start PAGE EXTRACT
The next step for the city was to identify areas that posed particular obstacles to its clean-streets goal. They saw that a major reason for streets not getting swept was parked cars in high-density population areas, where many residents have little choice but to park on the public streets.

"When a car is parked on the street, you actually lose three car-lengths of sweeping distance, due to the amount of space a sweeper takes to swerve out into the street and then back to the curb to bypass that vehicle. If a street is 50% blocked by cars, the sweeper can access very little, if any, of the curb on that street," O'Connor explains. "So, we needed to make a very specific plan to clear those curbs for sweeping, and implement it with energy and determination.

"We're now in our third year of installing parking prohibitions during street sweeping days. We sweep our residential streets once a month. We go in and sign a street with no-parking signs, setting up a window of two to four hours on a given day to clear the streets so sweepers can access the curbs. We provide community groups with flyers to hand out to neighbors and notices to put on cars about when sweeping day is coming and request that they please move their cars. We coordinate with the parking compliance officers, who go out ahead of the sweep and ticket cars that have not been moved. We've reached an 85% compliance rate or above in these areas. It's been very effective."

The city also makes use of enhanced sweeping days, when they actually will tow away vehicles that are in violation of the temporary no-parking zone. "We clean these streets and demonstrate to the community that when we can get to these curbs, we can make your community look so much better. It's a pretty dramatic way to demonstrate our effectiveness and inspire their cooperation," remarks O'Connor.

Community outreach contributes mightily to the success of this campaign. "We have an excellent resource in Lindsay Wolf and her Department of Environmental Services. They take a very strong role in public education, getting information out to our residents on the importance of street sweeping, the reasons we do it and how they can help us to keep their city clean. Information is provided on our city website, through regular mailings to our residents in their utility bills, and through hundreds of community and neighborhood groups of concerned citizens involved in improving their neighborhoods," says O'Connor.

It all comes down to a commitment to achieving high performance standards. O'Connor concludes, "Our management philosophy is to engage our staff and inspire the attitude that we all have a responsibility to our city, to our taxpayers, to ourselves, to get these streets clean and to perform as well as we can. We've really turned the corner in the past year, getting all our staff on board. You can see the results."

Recognition in a national magazine is a wonderful bonus.
end PAGE EXTRACT
STATED EXERCISE 1:
Decide whether each statement agrees with the street sweeping passage, answering yes or no and quoting the deciding words: (a) Residential streets are swept once a month. (b) The no-parking window on sweeping days lasts six hours. (c) A compliance rate of 85% or above has been reached in the signed areas.
STATED EXERCISE 2:
According to the street sweeping passage, how much sweeping distance is lost when a car is parked on the street?
Rely only on the street sweeping passage when answering.
start RECORD LIST
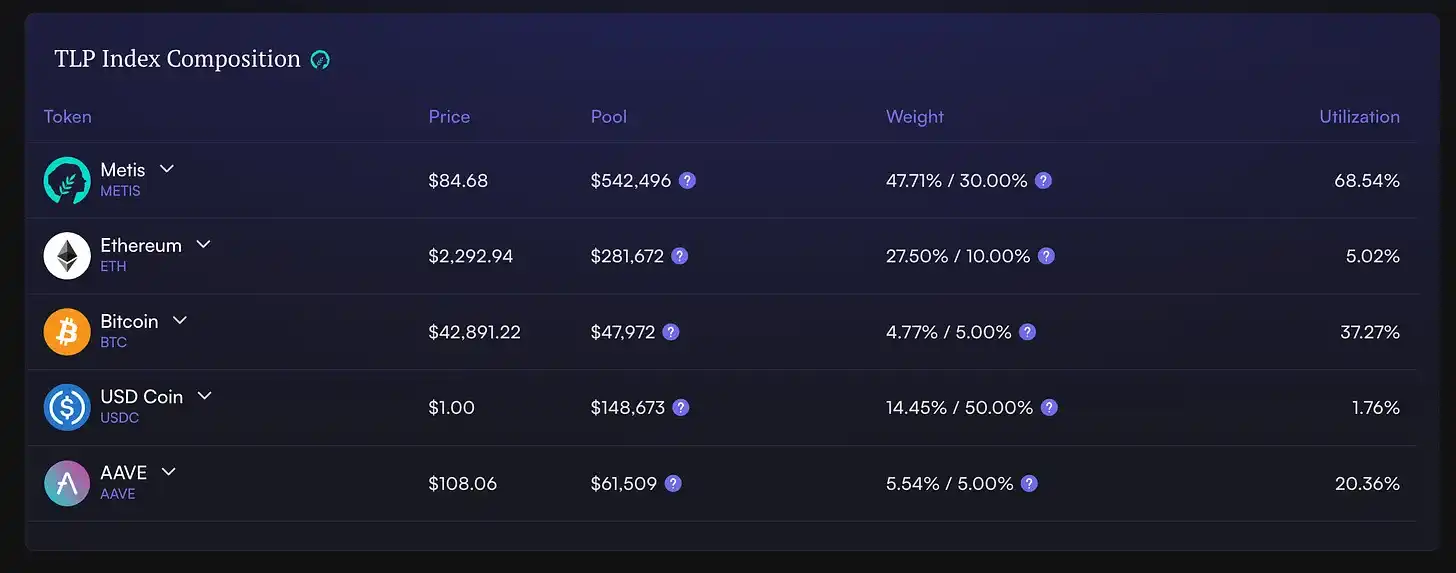The height and width of the screenshot is (573, 1456).
Task: Click the Utilization column header
Action: tap(1359, 117)
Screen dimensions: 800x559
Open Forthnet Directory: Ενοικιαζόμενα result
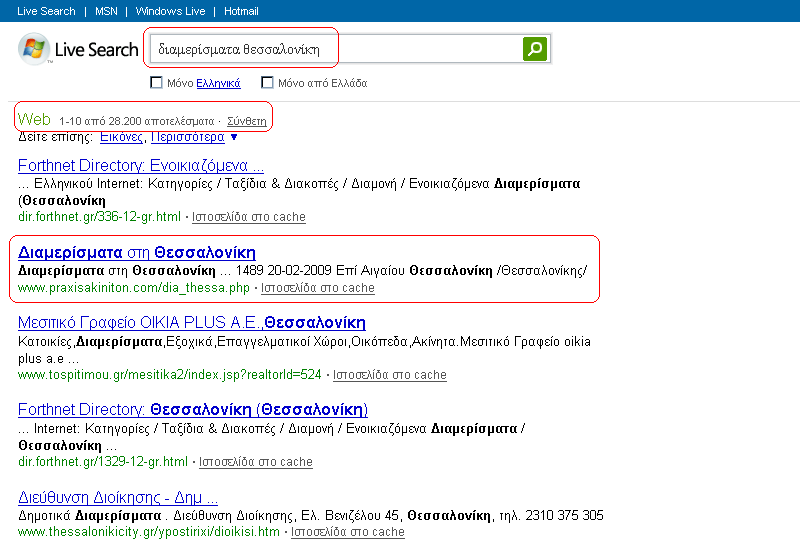pyautogui.click(x=141, y=165)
end RECORD LIST
EXPECTED OUTPUT 1:
(a) Yes: "We sweep our residential streets once a month."
(b) No: "setting up a window of two to four hours on a given day"
(c) Yes: "We've reached an 85% compliance rate or above in these areas."

EXPECTED OUTPUT 2:
Three car-lengths of sweeping distance.